### Task statement
Transcribe the entries below word for word, beginning at the line with "Task: Click the 追加されたタグはありません message" and stopping after the line with "You are a computer-use agent."; drop all pictures.

### Records
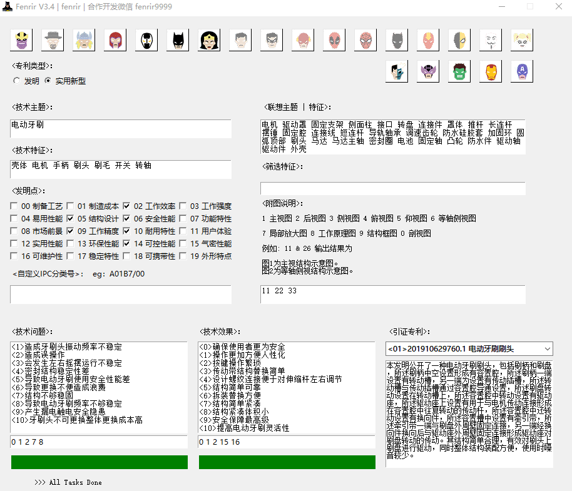
Task: Click the Thor icon button
Action: click(x=84, y=41)
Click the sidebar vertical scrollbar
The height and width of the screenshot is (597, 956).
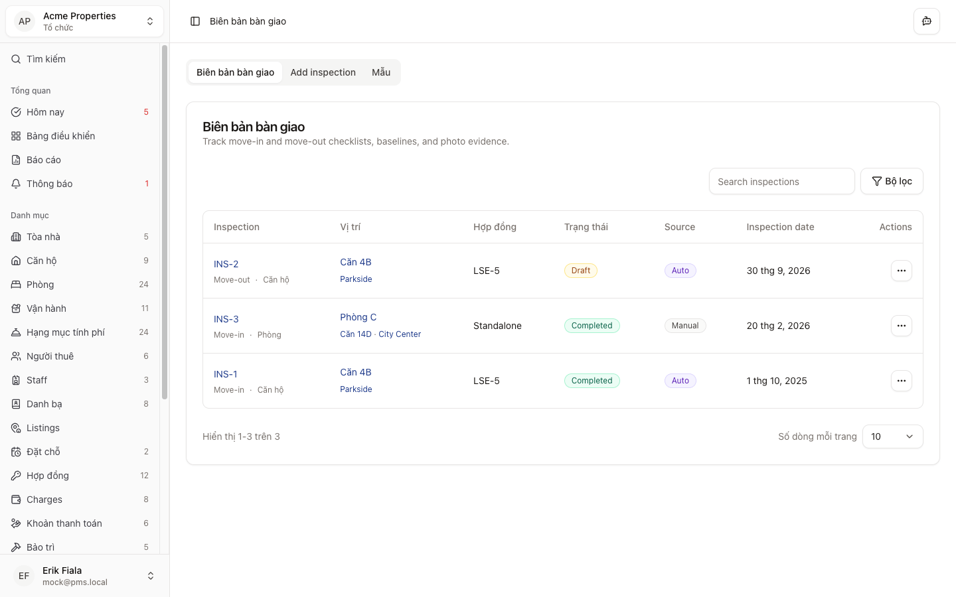[165, 222]
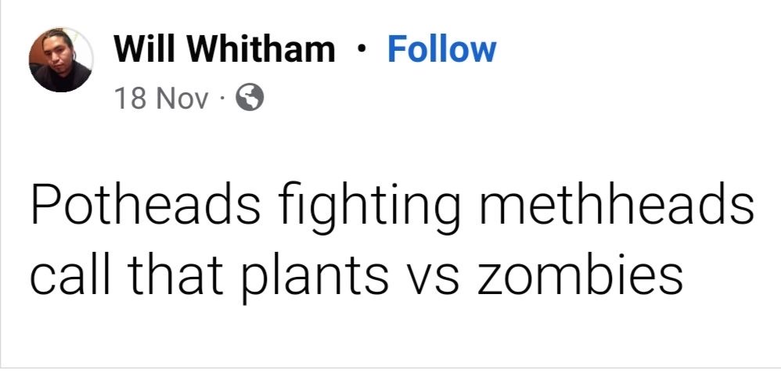This screenshot has height=377, width=781.
Task: Open the 18 Nov post timestamp
Action: point(161,99)
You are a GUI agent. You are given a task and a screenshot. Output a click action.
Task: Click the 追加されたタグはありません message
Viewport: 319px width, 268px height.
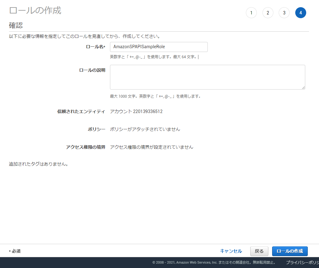[38, 164]
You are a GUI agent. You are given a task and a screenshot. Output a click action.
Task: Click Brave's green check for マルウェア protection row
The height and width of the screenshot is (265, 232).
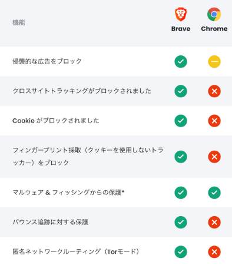(x=181, y=193)
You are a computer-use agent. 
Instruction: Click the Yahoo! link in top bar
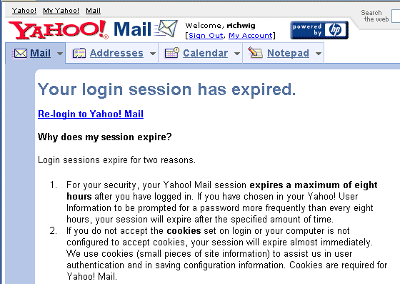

### Solution for this task
Task: Click the 追加されたタグはありません message
Viewport: 319px width, 268px height.
[38, 164]
You are a GUI agent. You are given a task and a screenshot. Output a click action.
Task: Click Brave's green check for マルウェア protection row
The height and width of the screenshot is (265, 232).
(x=181, y=193)
You are a computer-use agent. 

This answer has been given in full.